Brano di testo:
● ● ● ● ●

Diego Alverà racconta. Reinhold Messner, l’etica del salire.

Reinhold è la montagna, il suo silenzioso e muto respiro, i rimbombi e gli echi della risalita, le selle ripide e la roccia verticale, gli anfratti ghiacciati e gli aspri crinali battuti dal vento. E’ lo spirito dell’inviolato, del coraggio della bellezza, l’importanza della rinuncia, della fatica e della resistenza. Ma, soprattutto, Reinhold è il rispetto profondo per tutto ciò che ci circonda. Con Walter Bonatti, George Mallory e Paul Preuss, Messner ha rappresentato l’anima di un alpinismo lirico e umano che, prima di tutto, è palestra di vita e crescita interiore, prova intima di maturità e sfida ai propri limiti, mai gesto atletico o mero esercizio stilistico.

Funes e le Odle

Sui sentieri d’alta quota Reinhold era venuto adulto. Quella dimensione verticale lo aveva stregato sin da bambino, sin da quando era salito con il padre in vetta al Sass Rigais. Aveva solo cinque anni, grande entusiamo e un’idea ancora confusa di quello che il futuro gli avrebbe riservato. Ciò nonostante, fu proprio sulla sommità di quella grande montagna che Reinhold capì immediatamente che quella sarebbe stata la sua vita. Funes e le Odle furono la prima casa. Guardando quelle cime, ripassando ogni giorno quei profili taglienti da cartolina, dove il sole si specchia al cospetto di un mare verde di abeti e conifere, Reinhold fantasticava e sognava ascese incredibili e imprese impossibili. Furono quei picchi a salvarlo dalla deriva dell’ordinarietà e del quotidiano, a fargli capire che scalare sarebbe diventato qualcosa più di un divertimento, che tra quelle vette non si sarebbe mai perso, che proprio lì, su quei sentieri, avrebbe conosciuto la maturità, il dolore, la perdita e la rinascita. Sarebbe stata solo una questione di tempo, perché Reinhold quelle vette sognate le avrebbe accarezzate davvero, una ad una, con rispetto e umiltà. Le scalerà, infatti, tutte e più volte. Poi comincerà a guardarsi attorno, cercando altrove quella stessa profondità e quella tensione, buona per vivere senza scivolare nella mediocrità, necessaria per non dimenticare i sogni, indispensabile per cercare ossigeno dove più scarseggia e quando l’aria si fa sottile come una lama.

● ● ● ● ●

Dati forniti:
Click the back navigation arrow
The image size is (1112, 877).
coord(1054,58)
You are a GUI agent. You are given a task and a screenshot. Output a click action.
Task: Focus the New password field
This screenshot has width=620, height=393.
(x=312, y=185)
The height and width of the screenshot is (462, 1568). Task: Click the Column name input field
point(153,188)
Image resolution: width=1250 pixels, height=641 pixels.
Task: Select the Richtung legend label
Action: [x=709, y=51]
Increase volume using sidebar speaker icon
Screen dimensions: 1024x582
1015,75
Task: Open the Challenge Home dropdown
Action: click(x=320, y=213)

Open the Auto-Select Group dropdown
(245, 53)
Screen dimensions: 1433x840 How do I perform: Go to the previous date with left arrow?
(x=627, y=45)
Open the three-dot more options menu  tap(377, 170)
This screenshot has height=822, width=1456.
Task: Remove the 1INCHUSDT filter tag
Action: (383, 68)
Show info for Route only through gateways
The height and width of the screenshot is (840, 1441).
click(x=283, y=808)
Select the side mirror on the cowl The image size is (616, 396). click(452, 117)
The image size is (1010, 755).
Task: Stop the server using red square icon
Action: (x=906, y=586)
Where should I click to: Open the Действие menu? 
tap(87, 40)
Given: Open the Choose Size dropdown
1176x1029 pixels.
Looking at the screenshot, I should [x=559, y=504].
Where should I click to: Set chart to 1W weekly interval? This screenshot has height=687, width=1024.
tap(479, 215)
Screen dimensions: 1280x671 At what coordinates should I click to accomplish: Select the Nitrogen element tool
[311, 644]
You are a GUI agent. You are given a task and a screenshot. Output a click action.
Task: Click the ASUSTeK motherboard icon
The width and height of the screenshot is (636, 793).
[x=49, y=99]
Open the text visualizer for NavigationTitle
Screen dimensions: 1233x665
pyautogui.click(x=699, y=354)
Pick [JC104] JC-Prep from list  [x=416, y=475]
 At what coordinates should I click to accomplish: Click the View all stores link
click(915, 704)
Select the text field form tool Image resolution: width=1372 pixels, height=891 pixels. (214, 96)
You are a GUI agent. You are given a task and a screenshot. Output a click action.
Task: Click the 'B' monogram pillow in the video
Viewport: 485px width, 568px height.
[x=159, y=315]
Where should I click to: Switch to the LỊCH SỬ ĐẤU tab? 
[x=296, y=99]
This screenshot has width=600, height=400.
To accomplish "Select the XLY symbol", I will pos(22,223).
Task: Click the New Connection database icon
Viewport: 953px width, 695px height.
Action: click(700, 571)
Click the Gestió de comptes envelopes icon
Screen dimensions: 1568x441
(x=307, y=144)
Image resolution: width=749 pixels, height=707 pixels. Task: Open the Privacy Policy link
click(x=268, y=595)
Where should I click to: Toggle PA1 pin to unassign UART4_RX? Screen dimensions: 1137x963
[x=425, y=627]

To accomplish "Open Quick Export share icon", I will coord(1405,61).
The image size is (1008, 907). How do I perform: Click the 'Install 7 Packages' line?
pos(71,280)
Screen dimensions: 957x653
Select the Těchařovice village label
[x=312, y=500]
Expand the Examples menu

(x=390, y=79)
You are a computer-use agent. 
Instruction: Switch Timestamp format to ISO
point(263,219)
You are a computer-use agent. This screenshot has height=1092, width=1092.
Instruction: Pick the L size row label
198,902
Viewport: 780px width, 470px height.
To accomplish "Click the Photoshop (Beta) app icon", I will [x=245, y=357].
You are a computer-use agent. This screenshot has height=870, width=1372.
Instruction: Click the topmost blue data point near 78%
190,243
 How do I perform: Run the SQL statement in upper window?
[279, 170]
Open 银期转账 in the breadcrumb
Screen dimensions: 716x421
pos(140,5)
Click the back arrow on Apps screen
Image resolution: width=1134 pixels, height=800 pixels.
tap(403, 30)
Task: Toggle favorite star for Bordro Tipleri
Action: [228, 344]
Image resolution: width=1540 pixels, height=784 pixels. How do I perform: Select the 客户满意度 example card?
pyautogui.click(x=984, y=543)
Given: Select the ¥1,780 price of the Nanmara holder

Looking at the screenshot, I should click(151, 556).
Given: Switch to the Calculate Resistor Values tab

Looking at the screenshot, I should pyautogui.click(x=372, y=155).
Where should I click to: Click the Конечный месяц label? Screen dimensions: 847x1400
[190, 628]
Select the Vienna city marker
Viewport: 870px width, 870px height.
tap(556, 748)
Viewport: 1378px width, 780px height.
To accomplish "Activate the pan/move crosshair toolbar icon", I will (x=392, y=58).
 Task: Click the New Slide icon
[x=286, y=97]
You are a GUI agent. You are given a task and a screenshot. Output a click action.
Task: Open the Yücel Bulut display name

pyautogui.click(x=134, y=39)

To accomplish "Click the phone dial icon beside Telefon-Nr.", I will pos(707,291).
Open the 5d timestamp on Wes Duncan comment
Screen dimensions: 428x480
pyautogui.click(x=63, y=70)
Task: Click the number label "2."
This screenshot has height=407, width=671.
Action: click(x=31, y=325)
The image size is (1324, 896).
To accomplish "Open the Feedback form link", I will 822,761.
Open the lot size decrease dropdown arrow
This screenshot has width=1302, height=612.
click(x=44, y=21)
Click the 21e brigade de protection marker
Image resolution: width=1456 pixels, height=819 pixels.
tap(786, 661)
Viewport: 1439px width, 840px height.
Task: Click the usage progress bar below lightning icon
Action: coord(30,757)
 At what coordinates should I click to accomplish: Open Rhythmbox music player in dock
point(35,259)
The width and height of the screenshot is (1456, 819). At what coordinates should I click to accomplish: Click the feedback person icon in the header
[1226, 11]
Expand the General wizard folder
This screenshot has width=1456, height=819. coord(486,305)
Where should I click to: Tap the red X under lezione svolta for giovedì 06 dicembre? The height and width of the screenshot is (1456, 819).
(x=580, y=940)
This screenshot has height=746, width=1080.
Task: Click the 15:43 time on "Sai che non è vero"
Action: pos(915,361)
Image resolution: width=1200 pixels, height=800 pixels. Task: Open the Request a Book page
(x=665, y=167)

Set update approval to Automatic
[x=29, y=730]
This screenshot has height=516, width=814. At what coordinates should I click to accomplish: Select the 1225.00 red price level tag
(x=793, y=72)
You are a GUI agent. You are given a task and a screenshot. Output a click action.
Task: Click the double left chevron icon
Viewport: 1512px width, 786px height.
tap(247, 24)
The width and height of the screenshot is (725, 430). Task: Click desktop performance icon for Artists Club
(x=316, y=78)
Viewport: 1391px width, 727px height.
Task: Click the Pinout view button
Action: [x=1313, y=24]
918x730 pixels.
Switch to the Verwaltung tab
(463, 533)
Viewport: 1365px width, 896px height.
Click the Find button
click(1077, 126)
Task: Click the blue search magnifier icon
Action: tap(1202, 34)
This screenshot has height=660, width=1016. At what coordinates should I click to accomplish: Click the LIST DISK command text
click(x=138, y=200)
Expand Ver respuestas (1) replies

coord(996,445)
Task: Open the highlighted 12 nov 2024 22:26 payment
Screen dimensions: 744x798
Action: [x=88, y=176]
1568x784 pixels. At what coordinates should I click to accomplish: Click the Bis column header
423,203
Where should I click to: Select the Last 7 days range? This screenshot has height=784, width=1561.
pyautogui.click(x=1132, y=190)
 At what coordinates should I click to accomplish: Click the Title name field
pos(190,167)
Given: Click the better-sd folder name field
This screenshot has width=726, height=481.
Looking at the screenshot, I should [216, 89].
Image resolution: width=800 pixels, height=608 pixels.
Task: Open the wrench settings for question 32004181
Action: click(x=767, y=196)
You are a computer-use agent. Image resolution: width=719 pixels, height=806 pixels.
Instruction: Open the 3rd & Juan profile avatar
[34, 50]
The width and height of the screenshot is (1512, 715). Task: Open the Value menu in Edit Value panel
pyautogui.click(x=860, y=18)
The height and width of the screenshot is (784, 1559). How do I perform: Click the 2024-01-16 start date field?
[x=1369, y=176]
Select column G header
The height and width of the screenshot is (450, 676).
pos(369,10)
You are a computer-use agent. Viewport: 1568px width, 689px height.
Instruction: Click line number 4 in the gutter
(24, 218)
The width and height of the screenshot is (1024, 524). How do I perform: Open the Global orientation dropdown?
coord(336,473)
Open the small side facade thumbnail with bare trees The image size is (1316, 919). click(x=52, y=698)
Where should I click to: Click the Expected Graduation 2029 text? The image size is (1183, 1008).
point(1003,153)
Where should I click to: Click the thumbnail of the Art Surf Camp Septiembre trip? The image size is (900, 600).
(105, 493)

● ● ● ● ●

Breve esercizio: Riproduci parola per parola, dal testo su Reinhold Messner, tutto il tratto che va da "Diego Alverà racconta." fino a "mero esercizio stilistico.", estremi compresi.

Risultato dell'esercizio:
Diego Alverà racconta. Reinhold Messner, l’etica del salire.

Reinhold è la montagna, il suo silenzioso e muto respiro, i rimbombi e gli echi della risalita, le selle ripide e la roccia verticale, gli anfratti ghiacciati e gli aspri crinali battuti dal vento. E’ lo spirito dell’inviolato, del coraggio della bellezza, l’importanza della rinuncia, della fatica e della resistenza. Ma, soprattutto, Reinhold è il rispetto profondo per tutto ciò che ci circonda. Con Walter Bonatti, George Mallory e Paul Preuss, Messner ha rappresentato l’anima di un alpinismo lirico e umano che, prima di tutto, è palestra di vita e crescita interiore, prova intima di maturità e sfida ai propri limiti, mai gesto atletico o mero esercizio stilistico.